* YOUR OBJECTIVE:
Tally up the lines below with "text" in them. Answer with the number only.

* MATERIAL SHOWN:
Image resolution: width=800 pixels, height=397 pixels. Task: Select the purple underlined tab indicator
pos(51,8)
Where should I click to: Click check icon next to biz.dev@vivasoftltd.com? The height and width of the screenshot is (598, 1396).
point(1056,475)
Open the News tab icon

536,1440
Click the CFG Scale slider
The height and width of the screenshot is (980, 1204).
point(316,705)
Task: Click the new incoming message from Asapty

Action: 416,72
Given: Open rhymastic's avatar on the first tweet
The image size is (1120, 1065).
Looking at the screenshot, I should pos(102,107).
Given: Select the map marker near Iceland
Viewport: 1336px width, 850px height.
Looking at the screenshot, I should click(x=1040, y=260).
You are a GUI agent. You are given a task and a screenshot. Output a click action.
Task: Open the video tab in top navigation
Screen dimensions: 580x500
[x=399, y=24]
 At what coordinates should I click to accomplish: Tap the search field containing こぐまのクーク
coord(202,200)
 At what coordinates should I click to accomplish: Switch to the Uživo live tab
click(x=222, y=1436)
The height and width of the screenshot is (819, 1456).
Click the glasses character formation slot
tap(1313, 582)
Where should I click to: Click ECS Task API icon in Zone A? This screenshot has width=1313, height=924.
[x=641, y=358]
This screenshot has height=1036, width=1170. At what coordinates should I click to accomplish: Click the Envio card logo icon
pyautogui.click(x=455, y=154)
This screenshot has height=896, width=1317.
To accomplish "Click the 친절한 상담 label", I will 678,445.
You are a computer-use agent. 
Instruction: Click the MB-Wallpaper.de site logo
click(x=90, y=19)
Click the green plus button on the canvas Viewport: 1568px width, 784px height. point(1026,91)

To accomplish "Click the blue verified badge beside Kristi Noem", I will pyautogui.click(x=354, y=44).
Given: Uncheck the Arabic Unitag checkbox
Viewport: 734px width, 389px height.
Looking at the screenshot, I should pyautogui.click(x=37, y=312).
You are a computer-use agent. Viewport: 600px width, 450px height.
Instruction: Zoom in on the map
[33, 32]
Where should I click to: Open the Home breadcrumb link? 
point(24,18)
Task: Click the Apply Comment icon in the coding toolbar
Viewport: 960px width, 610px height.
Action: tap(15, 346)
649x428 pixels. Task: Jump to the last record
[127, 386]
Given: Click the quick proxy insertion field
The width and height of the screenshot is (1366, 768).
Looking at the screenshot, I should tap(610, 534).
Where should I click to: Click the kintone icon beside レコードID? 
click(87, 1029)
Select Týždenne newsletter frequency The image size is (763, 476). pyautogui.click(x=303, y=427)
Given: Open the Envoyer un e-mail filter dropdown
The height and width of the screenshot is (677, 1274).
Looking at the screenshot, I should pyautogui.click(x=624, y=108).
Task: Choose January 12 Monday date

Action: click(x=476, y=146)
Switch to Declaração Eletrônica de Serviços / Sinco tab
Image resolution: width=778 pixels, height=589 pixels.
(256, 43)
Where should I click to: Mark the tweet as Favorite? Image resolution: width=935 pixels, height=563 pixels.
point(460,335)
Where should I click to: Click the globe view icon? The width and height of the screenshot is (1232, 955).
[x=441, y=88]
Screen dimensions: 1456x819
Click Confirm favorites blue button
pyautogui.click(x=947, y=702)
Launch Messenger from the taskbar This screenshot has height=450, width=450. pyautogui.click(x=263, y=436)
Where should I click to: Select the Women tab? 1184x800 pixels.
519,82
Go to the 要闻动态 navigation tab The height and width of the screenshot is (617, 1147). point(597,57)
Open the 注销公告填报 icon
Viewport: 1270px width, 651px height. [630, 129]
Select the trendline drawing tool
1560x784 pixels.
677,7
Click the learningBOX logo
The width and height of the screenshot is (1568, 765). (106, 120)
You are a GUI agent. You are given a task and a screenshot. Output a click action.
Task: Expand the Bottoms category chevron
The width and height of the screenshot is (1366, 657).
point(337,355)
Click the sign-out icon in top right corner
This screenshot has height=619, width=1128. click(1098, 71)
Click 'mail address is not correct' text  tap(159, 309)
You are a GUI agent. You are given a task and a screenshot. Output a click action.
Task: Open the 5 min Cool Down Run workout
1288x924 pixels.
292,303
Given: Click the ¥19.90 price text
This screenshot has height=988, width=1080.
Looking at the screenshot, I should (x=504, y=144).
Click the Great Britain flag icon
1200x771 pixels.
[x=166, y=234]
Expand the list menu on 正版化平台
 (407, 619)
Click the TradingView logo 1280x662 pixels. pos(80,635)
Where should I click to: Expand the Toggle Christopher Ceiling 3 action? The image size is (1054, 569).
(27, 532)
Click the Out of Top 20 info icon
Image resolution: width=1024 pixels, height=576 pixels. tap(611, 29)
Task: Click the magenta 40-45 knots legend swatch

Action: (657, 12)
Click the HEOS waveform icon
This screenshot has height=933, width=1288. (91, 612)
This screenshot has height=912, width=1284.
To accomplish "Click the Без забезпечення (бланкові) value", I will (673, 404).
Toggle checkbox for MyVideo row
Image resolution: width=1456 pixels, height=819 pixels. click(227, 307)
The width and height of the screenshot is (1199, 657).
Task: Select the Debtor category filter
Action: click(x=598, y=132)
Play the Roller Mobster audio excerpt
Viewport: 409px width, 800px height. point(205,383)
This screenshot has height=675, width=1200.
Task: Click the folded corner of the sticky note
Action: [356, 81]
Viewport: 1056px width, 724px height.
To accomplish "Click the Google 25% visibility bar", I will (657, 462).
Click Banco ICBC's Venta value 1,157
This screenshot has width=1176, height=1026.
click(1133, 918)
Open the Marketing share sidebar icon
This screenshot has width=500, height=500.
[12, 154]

* TASK RESULT:
2